··· Data supplied ···

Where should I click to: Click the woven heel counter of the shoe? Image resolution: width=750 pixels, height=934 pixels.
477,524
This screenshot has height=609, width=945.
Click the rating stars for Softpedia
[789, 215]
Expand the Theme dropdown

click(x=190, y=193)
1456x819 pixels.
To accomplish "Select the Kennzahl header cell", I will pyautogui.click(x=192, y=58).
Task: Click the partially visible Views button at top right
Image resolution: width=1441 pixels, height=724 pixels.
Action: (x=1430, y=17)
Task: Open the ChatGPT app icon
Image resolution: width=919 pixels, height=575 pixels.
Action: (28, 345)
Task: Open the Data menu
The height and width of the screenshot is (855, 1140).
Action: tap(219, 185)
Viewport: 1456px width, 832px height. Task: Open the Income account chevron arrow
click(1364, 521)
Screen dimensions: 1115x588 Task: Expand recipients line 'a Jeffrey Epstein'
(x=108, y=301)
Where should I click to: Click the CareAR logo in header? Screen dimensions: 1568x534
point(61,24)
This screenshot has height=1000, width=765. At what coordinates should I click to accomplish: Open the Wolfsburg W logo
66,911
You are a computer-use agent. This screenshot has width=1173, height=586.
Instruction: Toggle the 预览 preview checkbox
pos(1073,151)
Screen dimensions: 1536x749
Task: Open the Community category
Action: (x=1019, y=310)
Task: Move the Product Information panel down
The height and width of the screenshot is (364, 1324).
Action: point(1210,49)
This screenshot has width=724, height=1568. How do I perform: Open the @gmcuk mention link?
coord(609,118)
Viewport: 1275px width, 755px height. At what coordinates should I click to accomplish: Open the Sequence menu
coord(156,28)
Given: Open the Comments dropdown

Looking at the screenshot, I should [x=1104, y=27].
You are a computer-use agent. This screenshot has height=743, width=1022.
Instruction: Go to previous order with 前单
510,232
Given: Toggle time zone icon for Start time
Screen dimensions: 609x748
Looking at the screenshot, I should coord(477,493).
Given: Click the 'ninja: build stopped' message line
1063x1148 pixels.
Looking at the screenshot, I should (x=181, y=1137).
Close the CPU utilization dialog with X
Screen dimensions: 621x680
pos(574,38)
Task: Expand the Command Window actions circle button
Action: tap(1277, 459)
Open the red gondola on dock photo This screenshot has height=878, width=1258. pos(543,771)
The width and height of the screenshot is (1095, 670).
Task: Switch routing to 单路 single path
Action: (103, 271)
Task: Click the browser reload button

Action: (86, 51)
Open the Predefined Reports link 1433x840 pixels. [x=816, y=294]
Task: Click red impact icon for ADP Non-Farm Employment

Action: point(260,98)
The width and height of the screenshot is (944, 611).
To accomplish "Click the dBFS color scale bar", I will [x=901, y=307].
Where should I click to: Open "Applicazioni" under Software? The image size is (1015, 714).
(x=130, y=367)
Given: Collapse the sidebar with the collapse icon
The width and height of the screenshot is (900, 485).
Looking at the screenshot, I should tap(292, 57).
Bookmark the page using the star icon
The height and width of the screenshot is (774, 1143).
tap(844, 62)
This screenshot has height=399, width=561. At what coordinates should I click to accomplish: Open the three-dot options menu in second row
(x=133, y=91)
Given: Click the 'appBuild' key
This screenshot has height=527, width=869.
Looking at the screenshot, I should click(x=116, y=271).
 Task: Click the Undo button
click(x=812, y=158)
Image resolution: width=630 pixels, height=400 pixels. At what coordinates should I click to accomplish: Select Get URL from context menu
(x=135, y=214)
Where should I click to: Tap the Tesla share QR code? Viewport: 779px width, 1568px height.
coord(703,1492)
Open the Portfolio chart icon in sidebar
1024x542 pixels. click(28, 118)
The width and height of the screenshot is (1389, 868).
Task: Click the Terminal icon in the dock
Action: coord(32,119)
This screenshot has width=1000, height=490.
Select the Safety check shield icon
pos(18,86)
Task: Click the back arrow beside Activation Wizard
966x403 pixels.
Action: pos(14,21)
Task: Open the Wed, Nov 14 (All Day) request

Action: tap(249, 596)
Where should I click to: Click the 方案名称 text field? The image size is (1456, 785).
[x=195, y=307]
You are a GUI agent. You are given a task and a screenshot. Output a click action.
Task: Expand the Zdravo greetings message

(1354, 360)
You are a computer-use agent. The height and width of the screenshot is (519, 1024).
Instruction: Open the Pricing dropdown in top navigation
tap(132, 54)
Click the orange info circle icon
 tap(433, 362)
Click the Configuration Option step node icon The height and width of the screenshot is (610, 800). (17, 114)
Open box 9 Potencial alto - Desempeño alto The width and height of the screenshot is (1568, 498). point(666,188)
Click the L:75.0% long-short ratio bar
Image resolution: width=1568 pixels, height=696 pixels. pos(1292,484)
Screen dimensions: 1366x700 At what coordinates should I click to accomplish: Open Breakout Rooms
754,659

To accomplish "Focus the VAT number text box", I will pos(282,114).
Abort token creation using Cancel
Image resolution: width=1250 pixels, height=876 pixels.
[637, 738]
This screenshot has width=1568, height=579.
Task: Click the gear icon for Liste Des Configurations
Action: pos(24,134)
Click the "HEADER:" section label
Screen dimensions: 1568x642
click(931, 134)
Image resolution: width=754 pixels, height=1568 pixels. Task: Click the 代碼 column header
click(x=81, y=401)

···

— What you will do —
Look above for the line containing "Given: Click the 'ninja: build". Output from there through the line containing "Open the Predefined", exactly and inclusively.

— Answer box —
Given: Click the 'ninja: build stopped' message line
1063x1148 pixels.
Looking at the screenshot, I should (x=181, y=1137).
Close the CPU utilization dialog with X
Screen dimensions: 621x680
pos(574,38)
Task: Expand the Command Window actions circle button
Action: tap(1277, 459)
Open the red gondola on dock photo This screenshot has height=878, width=1258. pos(543,771)
The width and height of the screenshot is (1095, 670).
Task: Switch routing to 单路 single path
Action: (103, 271)
Task: Click the browser reload button

Action: (86, 51)
Open the Predefined Reports link 1433x840 pixels. [x=816, y=294]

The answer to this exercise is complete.